•Wszystko się układa

2.4K 153 173
                                    

____________

PARĘ TYGODNI PÓŹNIEJ


Katsuki

16+

Wszedłem do swojego biura. Odlozylem torbę na półce i zasiadłem na swoim miejscu przy biurku. Wziąłem do ręki dokumenty i zacząłem je uzupełniać.


W pewnej chwili poczułem jak suwak w moim rozporku został odsunięty, a guzik odpięty.
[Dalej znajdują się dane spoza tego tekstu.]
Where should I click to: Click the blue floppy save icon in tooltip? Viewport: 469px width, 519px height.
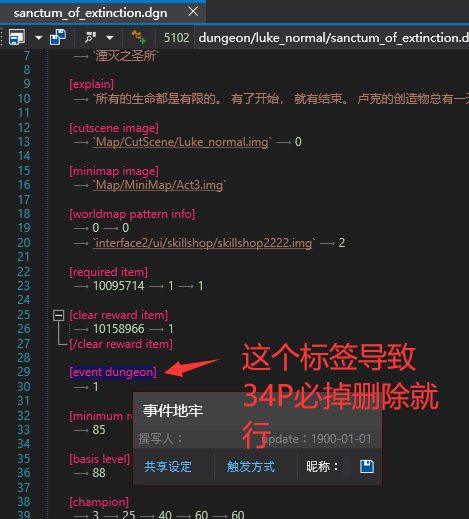pos(367,466)
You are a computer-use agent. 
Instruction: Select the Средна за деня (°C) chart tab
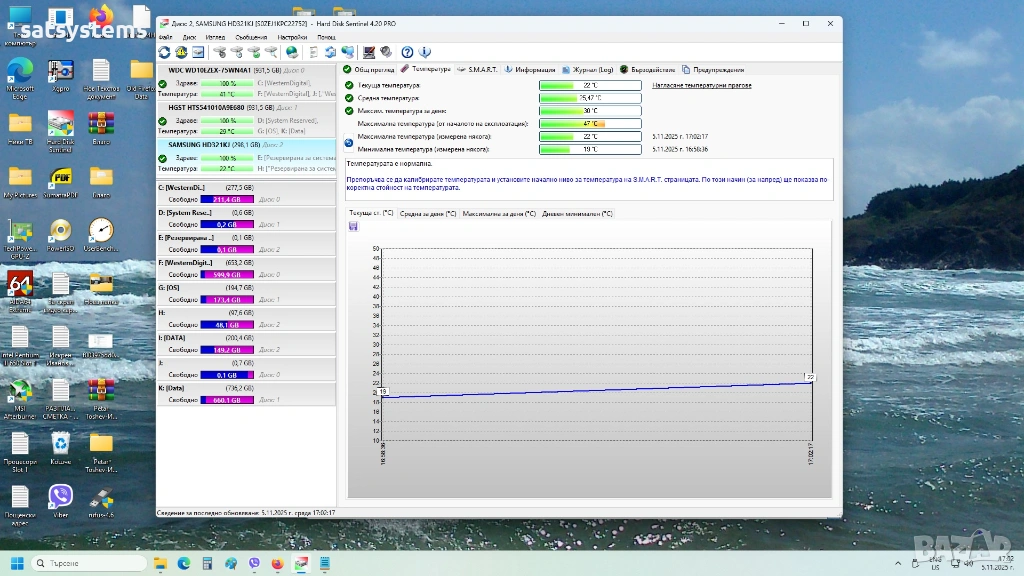click(x=428, y=213)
Drobna dłoń wsunęła rękę w moje bokserki. 

Odsunąłem sie jak oparzony od biurka z zamiarem ochrzanienia tajemniczej osoby. Jednak gdy zauważyłem szmaragdowe oczy, uspokoiłem sie.

K-Izuku?

Chłopak siedział pod biurkiem uśmiechając sie cały zarumieniony.

K-Co ty tu robisz?

Chłopak pociągnął za moją nogawkę od spodni, by przyciągnąć krzesło (w tym mnie) do biurka.

D-Stęskniłem sie za tobą Kacchan

Chłopak ponownie włożył dłoń w moje bokserki. Wyjął z nich mojego członka

K-Uhm... Izu... jestem w pracy i...

D-Spokojnie nie będę przeszkadzał

W tym momencie zielonowłosy wziął moją męskość do ust. Moje oczy sie rozszerzyły, a ręka automatycznie zacisnęła sie na zielonych lokach. Najchętniej to bym doszedł w momencie gdy włożył go do buzi. Dawno nie robiłem tego typu rzeczy dlatego byłem dużo wrażliwszy niż wcześniej.
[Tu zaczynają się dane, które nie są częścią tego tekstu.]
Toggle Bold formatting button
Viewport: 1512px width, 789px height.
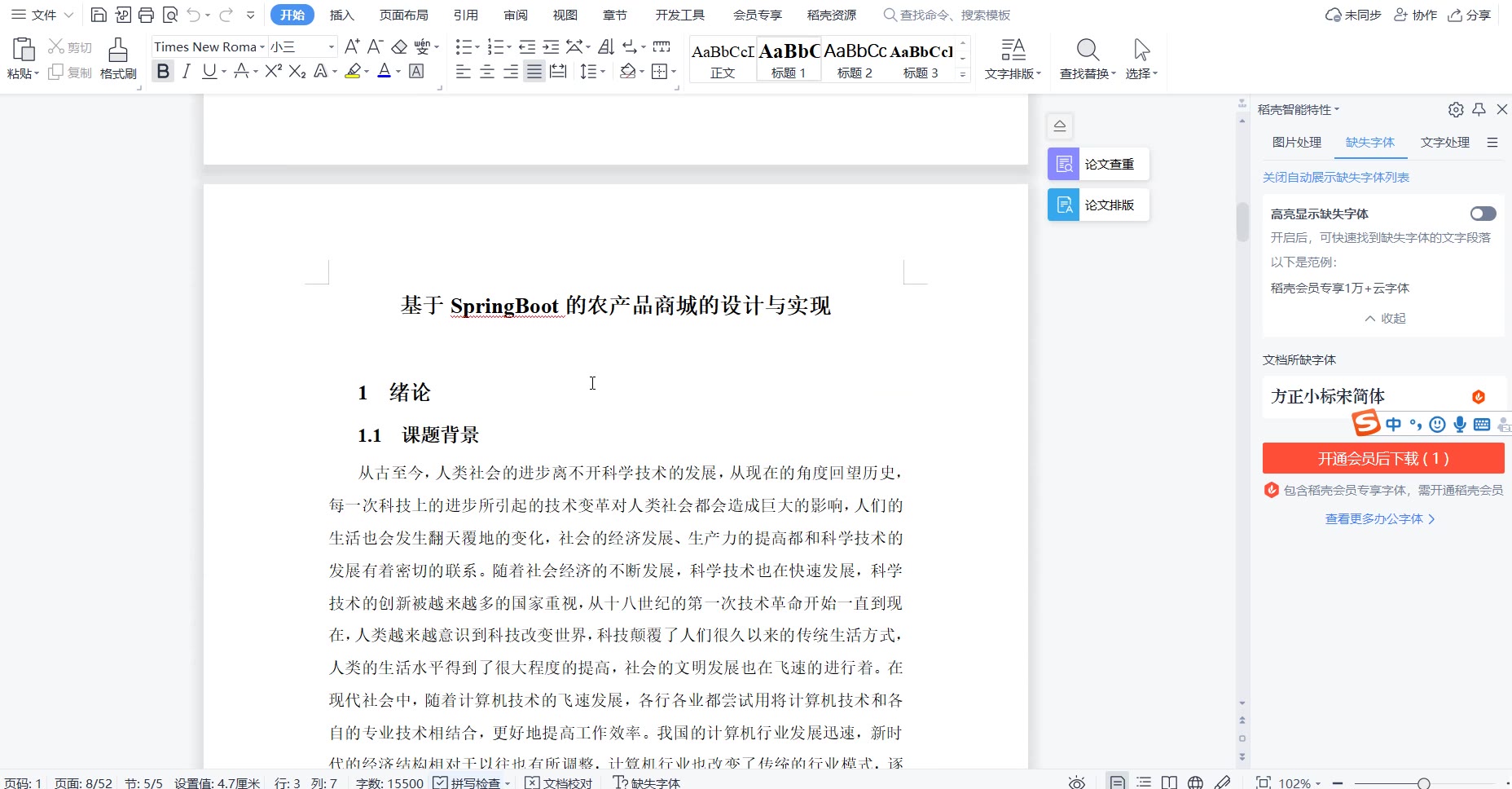coord(163,72)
Izuku wyjal go po chwili i zaczął ssać główkę. Cicho sapnąłem opierając się o biurko.


W tym momencie ktoś zapukał do drzwi.

-Panie Bakugou?

Usłyszałem zza drzwi głos mojego asystenta.

K-Zajęte!

Zacisnąłem zęby, żeby nie wydać żadnego dźwięku spowodowanego użyciem języka na moim penisie.

-Przepraszam, ale to bardzo wazne

Spojrzałem na Izuku, który ani myślał zeby przestać. Przeklnalem pod nosem.
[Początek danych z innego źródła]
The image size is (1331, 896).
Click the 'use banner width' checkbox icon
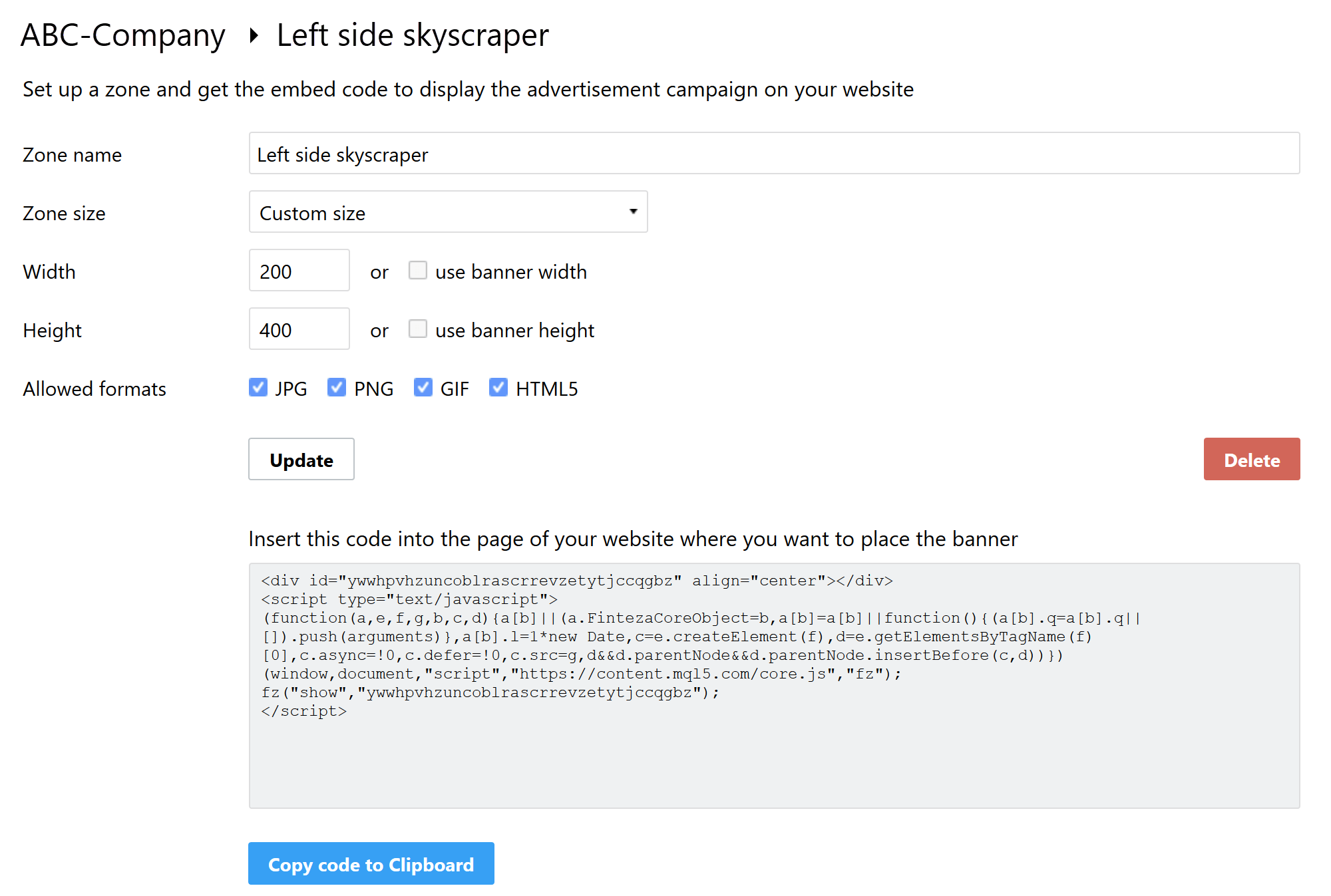417,270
Oparłem sie łokciem o biurko i zacisnalem zeby na piąstce.

-Wchodź

Mężczyzna szybko wszedł do pomieszczenia z papierami w rekach. Stanął naprzeciwko biurka. Przelknalem glosno ślinę.

-Otóż jak Pan pewnie już wie, bohater Deku podpisał umowę o współpracowanie z Pana agencją. Z 20 minut temu dostarczył mi potrzebne dokumenty. Został tylko podpis i chlopak będzie Pana pracownikiem.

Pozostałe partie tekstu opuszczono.